Какое восхитительное время настало после полудня! Все играли, будто они в первобытном лесу: Муми-тролль был Тарзаном, а фрёкен Снорк — Джейн. Сниффу досталась роль сына Тарзана, а Снусмумрик был обезьянкой Читой[16]. Снорк ползал вокруг в подлеске со вставными зубами из апельсиновой кожуры[17] и вообще изображал врага.
— Tarzan hungry, — говорил Муми-тролль, карабкаясь наверх по лиане. — Tarzan eat now![18]
— Что он говорит? — спросил Снифф.
— Он говорит, что сейчас будет есть, — перевела фрёкен Снорк. — Понимаешь, это единственное, что он может сказать. Это по-английски.
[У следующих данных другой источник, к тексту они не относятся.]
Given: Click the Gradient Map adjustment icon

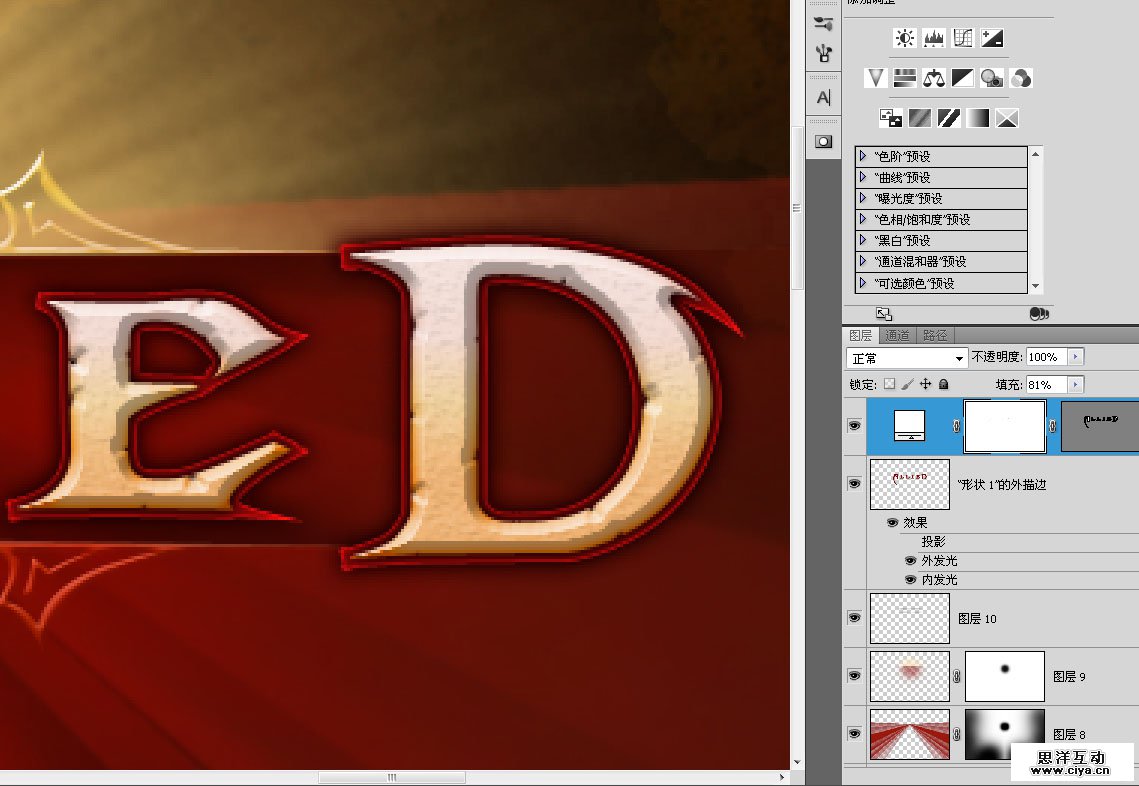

Как только попадаешь в джунгли, сразу начинаешь говорить по-английски.
Сидя наверху, на платяном шкафу, Тарзан издавал первобытно-идиотские вопли, и Джейн с его дикими друзьями вопили в ответ.
— В любом случае хуже этого не будет, — пробормотал Выхухоль.
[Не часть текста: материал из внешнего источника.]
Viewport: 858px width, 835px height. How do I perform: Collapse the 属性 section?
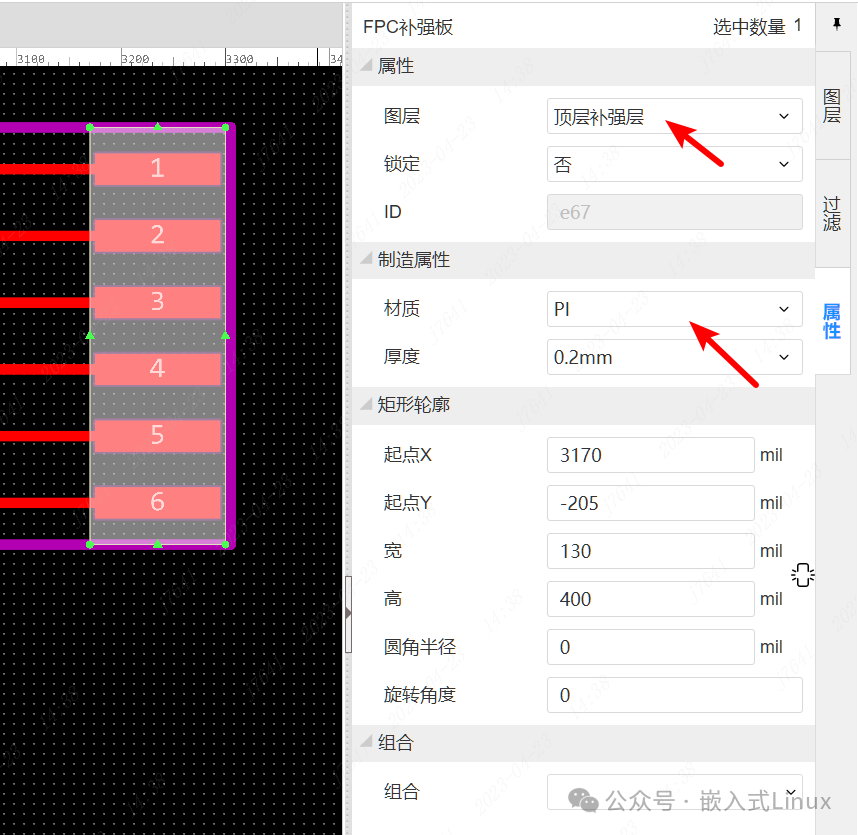(366, 66)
Он снова спрятался в зарослях папоротника и закутал голову полотенцем, чтобы ничего не выросло у него в ушах.
— А теперь я похищаю Джейн! — закричал Снорк и потащил фрёкен Снорк за хвостик к логову под столом.
Когда Муми-тролль вернулся домой — в люстру (пещеру, где они жили с Джейн), он тотчас обнаружил, что произошло за время его отсутствия. Оборудовав колоссальное, просто шикарное подобие лифта, он, съехав вниз, вверг в трепет джунгли своим воинственным кличем и ринулся спасать Джейн.
— Ой-ой-ой! Ой! — сказала мама Муми-тролля. — Будь добр, дай мне банан!
Вот так они и развлекались до самого вечера. Никого совершенно не беспокоило, что дверь погреба совсем заросла, и никто даже не вспомнил про несчастного Хемуля.
А тот по-прежнему сидел в своем насквозь промокшем платье, прилипавшем к его ногам, и караулил Мамелюка.
Иногда он жевал яблоко или считал тычинки у цветка, выросшего в джунглях, а в промежутках главным образом вздыхал.
Дождь кончился, и наступили сумерки. И в этот самый миг, когда солнце садилось, что-то случилось с зеленой стенкой, окружавшей дом муми-троллей. Она начала увядать с такой же скоростью, как и выросла. Плоды сморщились и упали на землю. Цветы закрылись, а листья свернулись. Дом снова наполнился шелестом и шорохом. Хемуль некоторое время смотрел на все это, а потом, подойдя к дереву, легонько потянул к себе ветку. Она сразу отвалилась — сухая, словно трут. Тут в голову Хемуля пришла идея. Собрав громадную кучу прутьев и ветвей, он пошел в дровяной сарай за спичками и зажег костер на садовой дорожке.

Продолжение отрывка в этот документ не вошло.